As a native, My heart has been very heavy as i continually follow the devastating news of what is happening in my home country, Nigeria, and in my town of birth, Jos.
The Muslims and Christians have been at war in the past decade but recently, things have escalated to a shocking point. In March this year, hundreds of lives and millions-worth of properties were destroyed, in an episode where a whole village was attacked, with over 400 people, mostly women and children killed in a single incident. Now this is not some easy killing, as people are set ablaze or hacked brutally to death, with some instances where a pregnant woman was cut open (both mother and child died). I have seen horrific photos, I cannot wrap my head around such barbaric acts happening in today’s day and age.
One difficult thing being a missionary away from home is that I struggle to really identify or fully participate in the grieve and reality of what is happening. Some times I sit with a feeling of paralysis, with an inability to even utter a word in prayer to God about the situation. I feel numb and/or overwhelmed most of the time.

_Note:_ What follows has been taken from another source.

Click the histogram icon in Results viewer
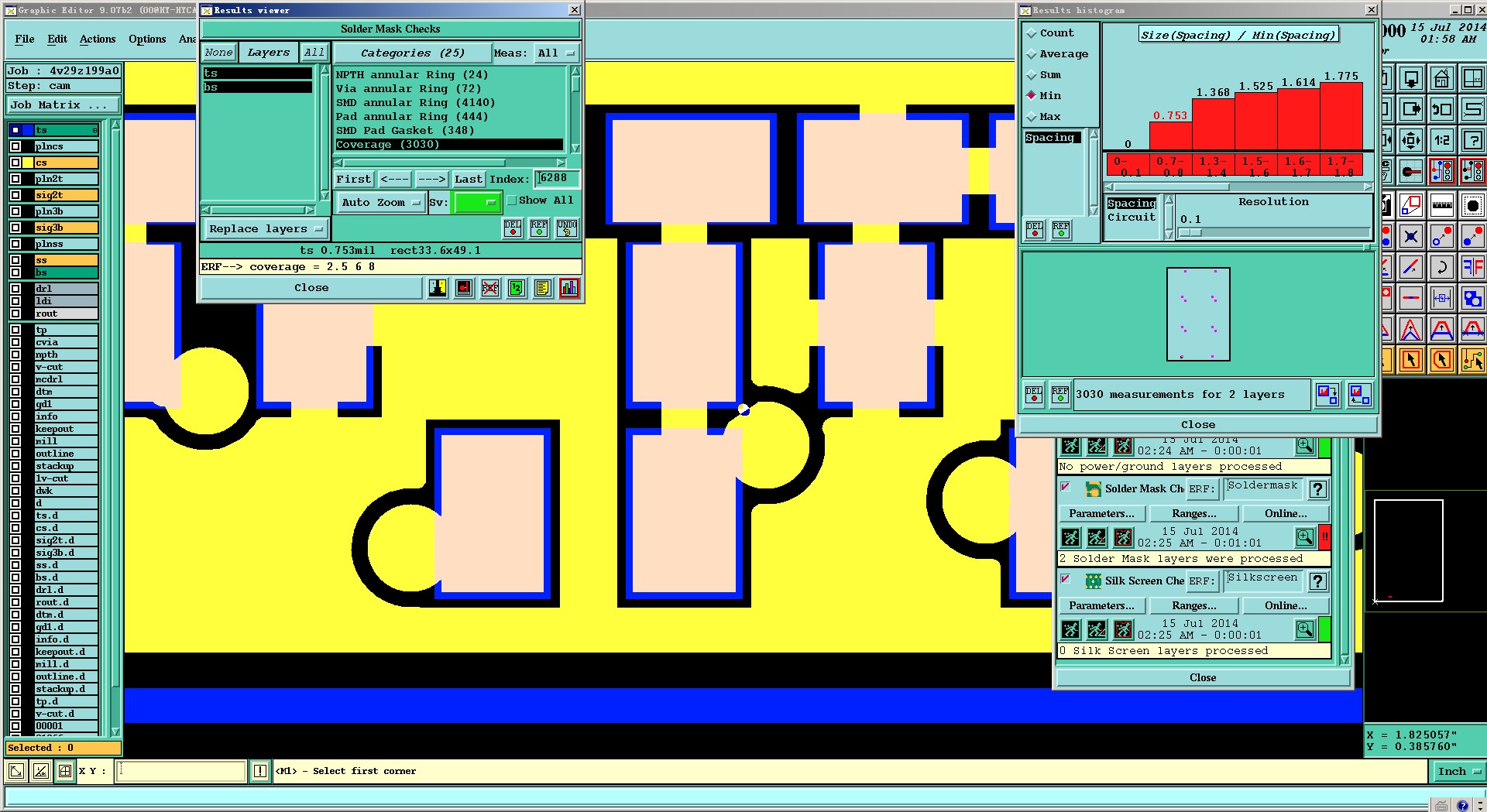 coord(569,288)
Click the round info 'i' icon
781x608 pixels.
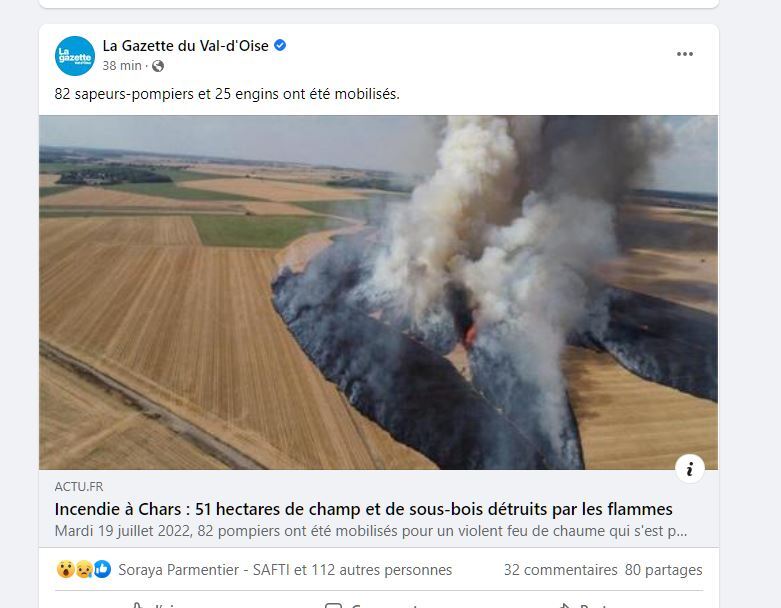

Would it have been a lot easier to diagnose if the situation was purely religious? The truth is that there are political and economic undertones, as well as tribal turf wars all in the mix.
I have a million questions i am grappling with at the moment. How can a nation pick up itself from such disaster? Can there be healing and restoration in the place of hate? What appropriate measures should be in place? How can we find God in this mess?